The materials fill a rectangular domain with side lengths 20 and 10. The center of the rectangle defaults to the origin.

Seeds

The first material is phase 2, which contains a single elliptical seed with semi-axes 8 and 3. Next, phases 0 and 1 are created with identical size distributions and different colors. The size distributions are uniform random from 0.5 to 1.5. Seeds of phase 0 and phase 1 are generated to fill the area between the rectangular domain and the elliptical seed from phase 2.

Next, the phase 2 seed is appended to the list of phase 0 and 1 seeds. A hold list is then created to indicate to position() which seeds should have their positions (centers) held. The default position of a seed is the origin, so by setting the hold flag to True for the elliptical seed, it will be fixed to the center of the domain while the remaining seeds will be randomly positioned around it.

Polygonal and Triangular Meshing

Once the seeds are positioned in the domain, a polygonal mesh is created using from_seeds(). The triangular mesh is created using from_polymesh(), with the quality control settings min_angle, max_edge_length, and max_volume.

Plot Figure

The figure contains three plots: the seeds, the polygonal mesh, and the triangular/unstructured mesh. First, the seeds plot is generated using SeedList plot() and Rectangle plot() to show the boundary of the domain. The seeds are plotted with some transparency to show overlap.

Next, the polygonal mesh is translated to the right and plotted in such a way that avoids the internal geometry of the elliptical seed. This internal geometry is created by the multi-circle approximation used in polygonal meshing, then removed during the triangular meshing process. In the interest of clarity, these two steps are combined and the elliptical grain is plotted without internal geomtry.

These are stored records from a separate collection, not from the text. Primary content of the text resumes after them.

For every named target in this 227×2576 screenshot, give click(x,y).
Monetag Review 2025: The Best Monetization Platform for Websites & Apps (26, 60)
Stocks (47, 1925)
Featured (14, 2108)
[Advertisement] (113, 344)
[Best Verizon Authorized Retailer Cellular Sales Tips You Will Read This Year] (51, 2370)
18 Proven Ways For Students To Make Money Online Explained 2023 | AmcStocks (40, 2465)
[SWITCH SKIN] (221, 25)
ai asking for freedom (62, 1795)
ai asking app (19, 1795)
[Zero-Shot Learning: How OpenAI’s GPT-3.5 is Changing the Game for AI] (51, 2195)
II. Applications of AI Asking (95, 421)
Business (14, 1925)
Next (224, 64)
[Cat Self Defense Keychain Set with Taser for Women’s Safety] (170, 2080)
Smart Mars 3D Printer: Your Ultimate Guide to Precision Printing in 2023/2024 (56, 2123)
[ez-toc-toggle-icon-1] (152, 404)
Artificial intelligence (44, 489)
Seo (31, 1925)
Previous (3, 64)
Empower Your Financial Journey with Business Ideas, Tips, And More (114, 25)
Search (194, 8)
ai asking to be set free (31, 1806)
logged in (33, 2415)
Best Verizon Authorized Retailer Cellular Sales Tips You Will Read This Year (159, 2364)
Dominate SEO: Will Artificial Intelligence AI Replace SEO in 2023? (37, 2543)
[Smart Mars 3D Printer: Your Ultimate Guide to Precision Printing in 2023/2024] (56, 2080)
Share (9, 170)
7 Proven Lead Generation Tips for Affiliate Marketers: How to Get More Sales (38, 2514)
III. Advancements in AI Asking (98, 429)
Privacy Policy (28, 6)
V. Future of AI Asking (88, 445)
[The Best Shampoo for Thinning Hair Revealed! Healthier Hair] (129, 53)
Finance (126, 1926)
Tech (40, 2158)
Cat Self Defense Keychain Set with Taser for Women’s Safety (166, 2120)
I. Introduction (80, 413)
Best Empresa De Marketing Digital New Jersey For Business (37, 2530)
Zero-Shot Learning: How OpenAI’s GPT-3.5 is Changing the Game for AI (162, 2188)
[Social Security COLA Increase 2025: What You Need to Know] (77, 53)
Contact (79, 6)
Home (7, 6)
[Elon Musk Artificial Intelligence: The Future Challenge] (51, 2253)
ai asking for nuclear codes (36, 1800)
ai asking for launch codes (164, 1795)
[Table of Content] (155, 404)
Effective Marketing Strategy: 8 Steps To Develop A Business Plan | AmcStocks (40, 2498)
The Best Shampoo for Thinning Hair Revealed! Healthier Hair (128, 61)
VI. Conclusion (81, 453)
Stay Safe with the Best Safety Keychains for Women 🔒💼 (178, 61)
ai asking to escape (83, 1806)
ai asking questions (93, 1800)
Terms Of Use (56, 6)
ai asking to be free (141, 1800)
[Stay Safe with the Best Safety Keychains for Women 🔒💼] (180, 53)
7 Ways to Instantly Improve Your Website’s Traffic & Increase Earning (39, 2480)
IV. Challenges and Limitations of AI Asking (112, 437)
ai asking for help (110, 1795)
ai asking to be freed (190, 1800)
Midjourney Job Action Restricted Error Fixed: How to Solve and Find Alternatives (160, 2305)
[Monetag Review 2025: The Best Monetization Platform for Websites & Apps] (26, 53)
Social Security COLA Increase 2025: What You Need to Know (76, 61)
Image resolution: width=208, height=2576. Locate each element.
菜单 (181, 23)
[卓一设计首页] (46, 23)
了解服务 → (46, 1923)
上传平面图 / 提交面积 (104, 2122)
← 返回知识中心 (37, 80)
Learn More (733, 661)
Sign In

Finally, the triangular mesh is translated to the right of the polygonal mesh and plotted using TriMesh plot().

Once all three plots have been added to the figure, the axes and aspect ratio are adjusted. This figure is shown in Fig. 27. The PNG and PDF versions of this plot are saved in a folder named docs_banner, in the current directory (i.e ./docs_banner).

Microstructure meshing process.

Fig. 27 Microstructure meshing process.

The three major steps are: 1) seed the domain with particles, 2) create a Voronoi power diagram, and 3) convert the diagram into an unstructured mesh.